Feynman And Computation
Author | : Anthony Hey |
Publsiher | : CRC Press |
Total Pages | : 463 |
Release | : 2018-03-08 |
Genre | : Science |
ISBN | : 9780429969003 |
Download Feynman And Computation Book in PDF, Epub and Kindle
Computational properties of use to biological organisms or to the construction of computers can emerge as collective properties of systems having a large number of simple equivalent components (or neurons). The physical meaning of content-addressable memory is described by an appropriate phase space flow of the state of a system. A model of such a system is given, based on aspects of neurobiology but readily adapted to integrated circuits.
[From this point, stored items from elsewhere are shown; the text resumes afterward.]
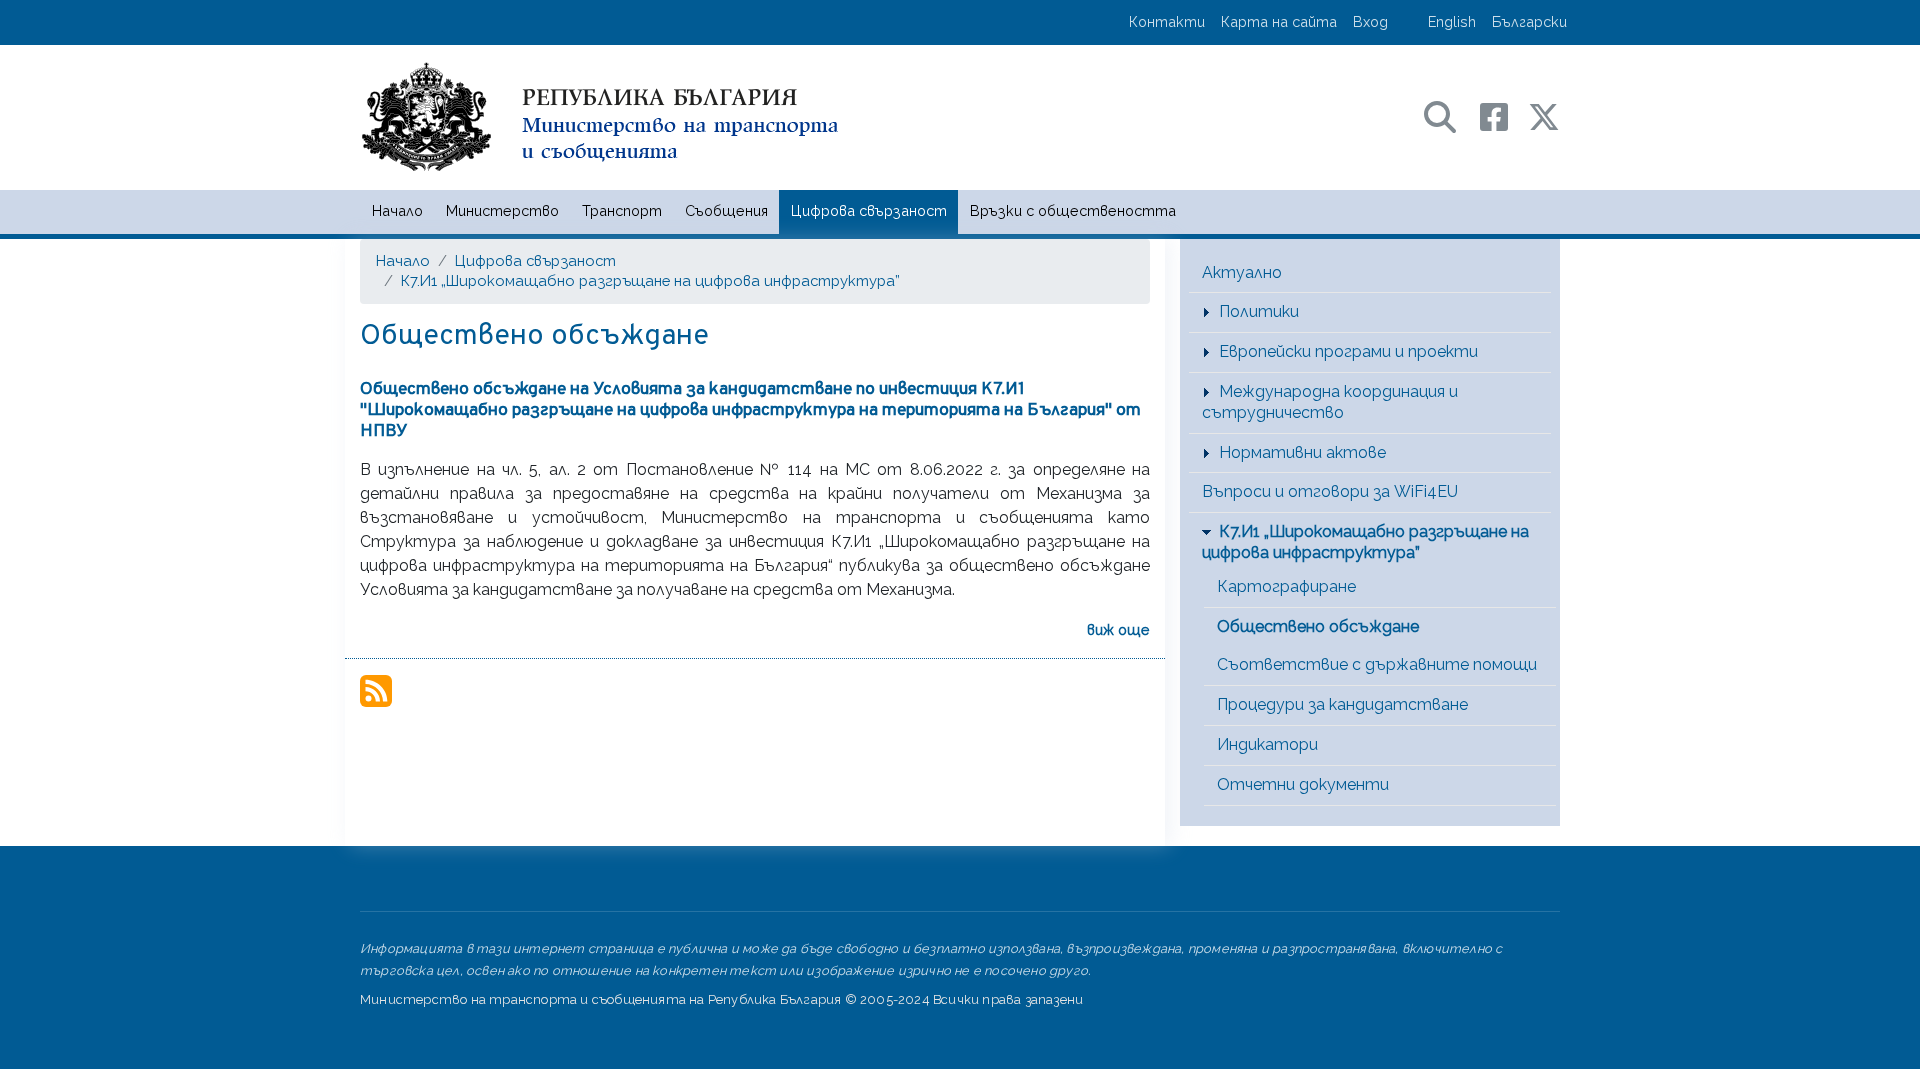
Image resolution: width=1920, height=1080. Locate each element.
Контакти (1167, 21)
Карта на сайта (1279, 21)
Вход (1370, 21)
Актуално (1242, 272)
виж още (1118, 629)
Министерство (502, 210)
The collective properties of this model produce a content-addressable memory which correctly yields an entire memory from any subpart of sufficient size. The algorithm for the time evolution of the state of the system is based on asynchronous parallel processing. Additional emergent collective properties include some capacity for generalization, familiarity recognition, categorization, error correction, and time sequence retention. The collective properties are only weakly sensitive to details of the modeling or the failure of individual devices.